綺果收拾完屍體,看到聽到聲音爬起來的白苗他們,和她們說沒事,白苗雖然不知道綺果這會兒沒睡在做什麽,卻知道有些話不能問,就又回去睡了。
讓其他人都去睡了後,綺果再次來到外院,卻發現祺鶴正在惡狠狠地用腳踹宮首,像是在發泄報複,也就沒有靠近,說起來,要不是宮首害死了樂父,樂母也跟著去了,原主和祺鶴也不會被送到樂老爺子那裏,原主也不會被氣死。
那她也就沒有這個穿越的機會了,她似乎該感謝他,但是,這個因果其實並不成立,照這樣算的話,她還應按感謝周若若追殺她讓她穿越了?那當然不可能。
“好了,直接殺掉吧。”綺果看了一會兒,走過去拉住祺鶴,而宮首早就已經疼的渾身抽搐了,聞言唔唔唔的想要說話,但是綺果覺得根本沒有必要,既然都要殺人了還挺廢話做什麽,等對方懺悔嗎?嗬嗬……

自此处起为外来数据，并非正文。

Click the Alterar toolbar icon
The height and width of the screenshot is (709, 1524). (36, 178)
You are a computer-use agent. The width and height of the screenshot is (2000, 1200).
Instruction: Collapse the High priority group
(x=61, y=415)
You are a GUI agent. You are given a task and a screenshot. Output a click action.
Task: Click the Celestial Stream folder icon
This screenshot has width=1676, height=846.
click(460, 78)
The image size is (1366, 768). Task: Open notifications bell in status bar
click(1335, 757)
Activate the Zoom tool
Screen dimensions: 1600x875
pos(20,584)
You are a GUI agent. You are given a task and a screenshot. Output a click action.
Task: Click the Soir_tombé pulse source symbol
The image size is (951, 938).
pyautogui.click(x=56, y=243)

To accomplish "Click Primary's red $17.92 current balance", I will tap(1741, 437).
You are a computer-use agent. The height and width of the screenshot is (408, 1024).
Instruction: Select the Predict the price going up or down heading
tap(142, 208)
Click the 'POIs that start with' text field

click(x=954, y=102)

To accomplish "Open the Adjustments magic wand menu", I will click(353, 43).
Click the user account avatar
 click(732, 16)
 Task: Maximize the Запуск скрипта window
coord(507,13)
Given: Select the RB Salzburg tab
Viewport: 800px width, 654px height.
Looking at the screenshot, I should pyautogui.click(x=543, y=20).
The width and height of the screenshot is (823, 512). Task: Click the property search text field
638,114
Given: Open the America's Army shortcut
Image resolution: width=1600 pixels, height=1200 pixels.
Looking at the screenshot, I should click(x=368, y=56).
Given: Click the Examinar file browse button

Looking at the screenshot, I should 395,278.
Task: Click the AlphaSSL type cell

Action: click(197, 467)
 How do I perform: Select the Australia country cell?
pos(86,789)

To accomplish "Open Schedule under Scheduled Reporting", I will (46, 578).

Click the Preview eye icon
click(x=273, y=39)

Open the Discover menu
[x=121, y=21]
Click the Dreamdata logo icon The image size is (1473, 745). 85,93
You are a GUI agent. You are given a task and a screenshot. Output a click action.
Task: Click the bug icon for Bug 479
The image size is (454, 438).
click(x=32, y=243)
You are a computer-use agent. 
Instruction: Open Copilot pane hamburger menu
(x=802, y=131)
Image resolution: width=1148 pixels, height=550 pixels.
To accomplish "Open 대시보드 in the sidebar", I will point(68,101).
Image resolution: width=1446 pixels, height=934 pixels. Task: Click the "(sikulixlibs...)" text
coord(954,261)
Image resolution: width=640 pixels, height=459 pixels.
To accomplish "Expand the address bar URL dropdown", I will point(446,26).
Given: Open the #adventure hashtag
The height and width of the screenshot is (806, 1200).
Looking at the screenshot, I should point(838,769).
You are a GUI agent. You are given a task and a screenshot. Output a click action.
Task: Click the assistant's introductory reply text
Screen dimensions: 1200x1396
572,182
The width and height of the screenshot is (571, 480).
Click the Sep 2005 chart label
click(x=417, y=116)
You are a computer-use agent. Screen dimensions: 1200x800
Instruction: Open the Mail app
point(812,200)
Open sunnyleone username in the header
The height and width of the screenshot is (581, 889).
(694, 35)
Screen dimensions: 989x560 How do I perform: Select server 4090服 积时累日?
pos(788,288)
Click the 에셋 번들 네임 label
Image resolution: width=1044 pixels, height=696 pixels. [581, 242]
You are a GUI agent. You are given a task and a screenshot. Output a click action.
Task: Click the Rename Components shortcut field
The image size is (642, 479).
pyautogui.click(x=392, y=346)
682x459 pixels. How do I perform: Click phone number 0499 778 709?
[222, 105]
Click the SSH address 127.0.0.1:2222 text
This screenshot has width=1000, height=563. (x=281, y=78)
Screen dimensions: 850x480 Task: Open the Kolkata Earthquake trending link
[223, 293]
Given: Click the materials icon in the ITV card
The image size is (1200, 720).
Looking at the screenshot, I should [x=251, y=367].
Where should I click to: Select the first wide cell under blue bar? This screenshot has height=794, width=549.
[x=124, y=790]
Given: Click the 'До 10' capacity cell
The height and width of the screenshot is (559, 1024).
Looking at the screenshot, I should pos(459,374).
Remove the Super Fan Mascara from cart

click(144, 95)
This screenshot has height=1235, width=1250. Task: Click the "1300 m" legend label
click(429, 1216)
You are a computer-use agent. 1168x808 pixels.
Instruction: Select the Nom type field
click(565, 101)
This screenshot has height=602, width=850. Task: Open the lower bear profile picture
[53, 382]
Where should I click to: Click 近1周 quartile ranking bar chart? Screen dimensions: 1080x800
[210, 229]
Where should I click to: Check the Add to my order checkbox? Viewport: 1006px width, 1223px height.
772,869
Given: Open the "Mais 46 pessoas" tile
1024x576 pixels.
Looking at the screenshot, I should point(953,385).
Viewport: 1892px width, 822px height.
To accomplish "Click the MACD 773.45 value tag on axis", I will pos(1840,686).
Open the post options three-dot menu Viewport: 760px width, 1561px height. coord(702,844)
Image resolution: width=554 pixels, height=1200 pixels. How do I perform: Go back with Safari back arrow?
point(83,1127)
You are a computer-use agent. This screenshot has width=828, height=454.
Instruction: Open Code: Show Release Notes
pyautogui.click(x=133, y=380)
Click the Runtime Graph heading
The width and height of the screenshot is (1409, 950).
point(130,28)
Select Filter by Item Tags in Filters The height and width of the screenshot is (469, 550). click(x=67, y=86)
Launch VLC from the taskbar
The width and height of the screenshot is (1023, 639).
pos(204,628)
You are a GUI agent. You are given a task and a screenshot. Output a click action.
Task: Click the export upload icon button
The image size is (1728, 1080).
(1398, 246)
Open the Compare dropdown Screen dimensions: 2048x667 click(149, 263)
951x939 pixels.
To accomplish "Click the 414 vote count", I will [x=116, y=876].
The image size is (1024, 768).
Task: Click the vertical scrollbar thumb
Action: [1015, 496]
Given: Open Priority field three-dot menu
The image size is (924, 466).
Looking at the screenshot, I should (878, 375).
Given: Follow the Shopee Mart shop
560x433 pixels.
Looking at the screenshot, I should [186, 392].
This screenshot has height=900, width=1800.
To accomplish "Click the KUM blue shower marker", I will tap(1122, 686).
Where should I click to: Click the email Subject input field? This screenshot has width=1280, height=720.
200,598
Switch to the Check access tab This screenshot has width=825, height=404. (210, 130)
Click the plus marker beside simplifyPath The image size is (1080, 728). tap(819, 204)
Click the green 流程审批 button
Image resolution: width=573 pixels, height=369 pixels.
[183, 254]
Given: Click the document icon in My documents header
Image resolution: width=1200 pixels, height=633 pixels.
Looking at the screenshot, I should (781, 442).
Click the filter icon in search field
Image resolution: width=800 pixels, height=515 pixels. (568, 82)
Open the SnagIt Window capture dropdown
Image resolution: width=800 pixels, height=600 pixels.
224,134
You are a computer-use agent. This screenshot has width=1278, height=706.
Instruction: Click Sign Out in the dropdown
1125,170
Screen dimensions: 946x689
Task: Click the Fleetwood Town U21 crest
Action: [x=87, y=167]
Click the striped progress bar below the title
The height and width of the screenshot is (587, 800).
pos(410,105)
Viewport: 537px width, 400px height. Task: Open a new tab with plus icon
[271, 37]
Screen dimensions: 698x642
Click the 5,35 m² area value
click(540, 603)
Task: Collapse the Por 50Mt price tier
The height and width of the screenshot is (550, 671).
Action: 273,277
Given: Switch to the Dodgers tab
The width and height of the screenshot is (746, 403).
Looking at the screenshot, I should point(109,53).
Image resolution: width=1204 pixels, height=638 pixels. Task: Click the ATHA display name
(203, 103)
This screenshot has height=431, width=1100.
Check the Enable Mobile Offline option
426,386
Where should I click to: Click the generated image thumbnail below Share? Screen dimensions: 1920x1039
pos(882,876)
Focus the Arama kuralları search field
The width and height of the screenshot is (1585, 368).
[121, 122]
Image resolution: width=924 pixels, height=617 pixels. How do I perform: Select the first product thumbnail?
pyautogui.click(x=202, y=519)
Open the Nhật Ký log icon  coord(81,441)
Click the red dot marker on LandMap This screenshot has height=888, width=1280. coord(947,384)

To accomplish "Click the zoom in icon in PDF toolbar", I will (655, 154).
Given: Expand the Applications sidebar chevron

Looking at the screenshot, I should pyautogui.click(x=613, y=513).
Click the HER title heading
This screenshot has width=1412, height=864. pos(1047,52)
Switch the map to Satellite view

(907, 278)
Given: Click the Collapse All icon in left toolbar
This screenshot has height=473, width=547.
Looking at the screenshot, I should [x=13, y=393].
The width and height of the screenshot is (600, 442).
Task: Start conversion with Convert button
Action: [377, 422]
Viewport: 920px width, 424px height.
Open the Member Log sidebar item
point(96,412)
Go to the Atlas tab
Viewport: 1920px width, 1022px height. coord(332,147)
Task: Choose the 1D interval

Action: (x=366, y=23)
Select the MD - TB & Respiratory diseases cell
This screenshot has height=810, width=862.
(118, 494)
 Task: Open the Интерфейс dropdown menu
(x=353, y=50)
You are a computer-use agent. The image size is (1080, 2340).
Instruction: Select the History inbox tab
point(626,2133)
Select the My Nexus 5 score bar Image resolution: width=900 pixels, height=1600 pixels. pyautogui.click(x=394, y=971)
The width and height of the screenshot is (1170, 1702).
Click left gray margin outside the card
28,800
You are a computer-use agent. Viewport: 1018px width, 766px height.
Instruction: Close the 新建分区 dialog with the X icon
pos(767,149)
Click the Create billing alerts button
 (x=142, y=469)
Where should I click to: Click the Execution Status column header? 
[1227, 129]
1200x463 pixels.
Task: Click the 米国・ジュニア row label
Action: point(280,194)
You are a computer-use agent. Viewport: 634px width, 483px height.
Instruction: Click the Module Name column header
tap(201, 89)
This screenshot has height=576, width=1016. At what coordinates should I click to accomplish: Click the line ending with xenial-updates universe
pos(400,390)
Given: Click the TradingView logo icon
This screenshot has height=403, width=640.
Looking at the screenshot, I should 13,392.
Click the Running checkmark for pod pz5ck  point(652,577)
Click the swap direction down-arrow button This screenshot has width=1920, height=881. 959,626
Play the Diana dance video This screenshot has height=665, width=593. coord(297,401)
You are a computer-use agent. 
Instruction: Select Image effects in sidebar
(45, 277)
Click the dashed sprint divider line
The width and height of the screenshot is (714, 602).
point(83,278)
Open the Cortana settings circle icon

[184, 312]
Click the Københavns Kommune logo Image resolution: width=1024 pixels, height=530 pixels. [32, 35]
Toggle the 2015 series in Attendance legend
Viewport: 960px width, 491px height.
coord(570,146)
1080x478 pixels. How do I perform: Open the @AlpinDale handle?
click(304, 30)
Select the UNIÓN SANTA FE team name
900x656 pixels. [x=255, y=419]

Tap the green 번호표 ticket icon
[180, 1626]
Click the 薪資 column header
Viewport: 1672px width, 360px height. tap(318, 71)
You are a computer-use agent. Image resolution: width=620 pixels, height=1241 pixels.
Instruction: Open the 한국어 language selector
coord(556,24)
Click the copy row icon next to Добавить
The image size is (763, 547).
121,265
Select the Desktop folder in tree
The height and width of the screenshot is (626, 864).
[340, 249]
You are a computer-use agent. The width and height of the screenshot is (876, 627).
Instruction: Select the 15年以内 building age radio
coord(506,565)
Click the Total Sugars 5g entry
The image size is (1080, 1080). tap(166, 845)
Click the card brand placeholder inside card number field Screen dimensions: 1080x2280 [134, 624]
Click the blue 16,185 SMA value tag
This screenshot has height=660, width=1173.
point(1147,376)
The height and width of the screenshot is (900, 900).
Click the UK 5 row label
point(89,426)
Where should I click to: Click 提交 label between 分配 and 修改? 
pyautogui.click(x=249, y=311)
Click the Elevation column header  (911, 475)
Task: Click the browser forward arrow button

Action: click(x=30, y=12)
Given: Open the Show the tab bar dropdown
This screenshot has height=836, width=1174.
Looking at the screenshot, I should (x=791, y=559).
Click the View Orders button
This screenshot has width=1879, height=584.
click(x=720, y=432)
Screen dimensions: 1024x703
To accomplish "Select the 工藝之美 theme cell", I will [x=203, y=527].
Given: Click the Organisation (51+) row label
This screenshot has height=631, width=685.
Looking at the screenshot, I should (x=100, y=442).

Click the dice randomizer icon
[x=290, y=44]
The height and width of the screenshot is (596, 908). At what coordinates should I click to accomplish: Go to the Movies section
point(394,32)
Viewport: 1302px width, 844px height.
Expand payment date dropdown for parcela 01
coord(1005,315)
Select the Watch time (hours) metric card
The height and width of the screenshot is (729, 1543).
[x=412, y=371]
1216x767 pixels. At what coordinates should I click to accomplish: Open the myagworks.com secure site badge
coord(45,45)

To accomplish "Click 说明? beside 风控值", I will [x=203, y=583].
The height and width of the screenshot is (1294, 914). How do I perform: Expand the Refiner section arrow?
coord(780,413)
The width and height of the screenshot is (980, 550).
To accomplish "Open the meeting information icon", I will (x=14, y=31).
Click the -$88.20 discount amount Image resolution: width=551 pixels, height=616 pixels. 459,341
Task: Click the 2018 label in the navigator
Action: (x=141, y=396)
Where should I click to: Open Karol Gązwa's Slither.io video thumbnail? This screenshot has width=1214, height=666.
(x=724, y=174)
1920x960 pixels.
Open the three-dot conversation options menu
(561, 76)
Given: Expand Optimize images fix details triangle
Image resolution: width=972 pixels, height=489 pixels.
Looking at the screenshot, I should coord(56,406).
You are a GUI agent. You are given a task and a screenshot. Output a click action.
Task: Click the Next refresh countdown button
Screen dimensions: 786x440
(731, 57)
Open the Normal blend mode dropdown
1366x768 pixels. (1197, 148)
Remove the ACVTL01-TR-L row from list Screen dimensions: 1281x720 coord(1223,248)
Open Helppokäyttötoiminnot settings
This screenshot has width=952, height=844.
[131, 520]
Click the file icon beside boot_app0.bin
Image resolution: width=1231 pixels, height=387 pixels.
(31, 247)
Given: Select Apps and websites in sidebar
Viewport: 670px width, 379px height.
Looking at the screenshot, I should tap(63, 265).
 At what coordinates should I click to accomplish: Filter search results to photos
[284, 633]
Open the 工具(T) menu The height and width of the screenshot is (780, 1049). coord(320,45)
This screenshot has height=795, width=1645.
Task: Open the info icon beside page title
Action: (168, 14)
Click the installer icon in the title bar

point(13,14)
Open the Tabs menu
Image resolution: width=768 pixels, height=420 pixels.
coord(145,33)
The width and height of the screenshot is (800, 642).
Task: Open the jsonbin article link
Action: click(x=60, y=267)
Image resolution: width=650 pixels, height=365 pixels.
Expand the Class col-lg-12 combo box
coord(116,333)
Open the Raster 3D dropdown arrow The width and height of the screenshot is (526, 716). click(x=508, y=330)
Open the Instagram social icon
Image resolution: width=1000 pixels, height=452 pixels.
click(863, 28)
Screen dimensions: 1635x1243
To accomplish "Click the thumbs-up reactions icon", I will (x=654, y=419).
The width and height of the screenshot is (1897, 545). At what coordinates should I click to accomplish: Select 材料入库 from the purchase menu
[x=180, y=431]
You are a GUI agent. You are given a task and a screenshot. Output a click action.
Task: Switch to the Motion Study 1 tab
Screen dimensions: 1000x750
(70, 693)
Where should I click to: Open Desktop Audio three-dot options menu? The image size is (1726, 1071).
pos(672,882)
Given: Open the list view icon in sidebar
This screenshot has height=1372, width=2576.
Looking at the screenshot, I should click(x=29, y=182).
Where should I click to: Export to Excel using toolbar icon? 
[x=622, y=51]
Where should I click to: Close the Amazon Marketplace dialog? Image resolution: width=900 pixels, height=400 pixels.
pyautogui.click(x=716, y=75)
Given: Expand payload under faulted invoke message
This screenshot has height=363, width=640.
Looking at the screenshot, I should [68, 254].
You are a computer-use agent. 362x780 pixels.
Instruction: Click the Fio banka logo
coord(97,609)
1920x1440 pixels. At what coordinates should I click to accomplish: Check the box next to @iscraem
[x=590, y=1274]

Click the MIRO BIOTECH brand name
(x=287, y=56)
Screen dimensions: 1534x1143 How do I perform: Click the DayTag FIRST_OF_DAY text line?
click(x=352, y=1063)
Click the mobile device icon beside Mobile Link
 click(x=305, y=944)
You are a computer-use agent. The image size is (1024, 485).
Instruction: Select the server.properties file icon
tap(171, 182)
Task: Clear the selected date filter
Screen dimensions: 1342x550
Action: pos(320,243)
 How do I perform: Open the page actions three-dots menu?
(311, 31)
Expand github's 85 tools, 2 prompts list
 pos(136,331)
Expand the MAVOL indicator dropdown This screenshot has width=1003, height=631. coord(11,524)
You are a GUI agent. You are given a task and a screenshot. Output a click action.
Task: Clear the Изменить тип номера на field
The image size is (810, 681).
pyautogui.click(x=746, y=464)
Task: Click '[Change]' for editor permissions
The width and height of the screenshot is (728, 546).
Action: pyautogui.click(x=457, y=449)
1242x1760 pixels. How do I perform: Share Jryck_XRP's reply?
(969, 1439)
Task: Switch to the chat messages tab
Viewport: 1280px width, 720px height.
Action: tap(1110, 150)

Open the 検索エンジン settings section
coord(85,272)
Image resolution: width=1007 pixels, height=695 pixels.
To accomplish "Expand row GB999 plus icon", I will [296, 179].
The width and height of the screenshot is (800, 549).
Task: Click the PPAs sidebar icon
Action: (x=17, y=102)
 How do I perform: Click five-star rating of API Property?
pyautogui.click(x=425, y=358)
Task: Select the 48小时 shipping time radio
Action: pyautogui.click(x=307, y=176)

祺鶴被綺果拉住才冷靜下來,對著手上的常春藤注入異能,常春藤瞬間暴漲,將宮首牢牢捆傅,尖刺紮入宮首體內,開始吸食血液。
“唔唔唔……”宮首感覺到那股全身都被紮透並且血液流失的冰冷感覺,恐懼的現要求饒,可惜兩姐弟隻是冷冷的看著,此時,一滴雨水落下,緊接著,就是傾盆大雨,兩姐弟就這樣站在雨下,不躲不避就這樣看著宮首掙紮,想要求饒和漸漸喪失希望充滿仇恨地看著他們。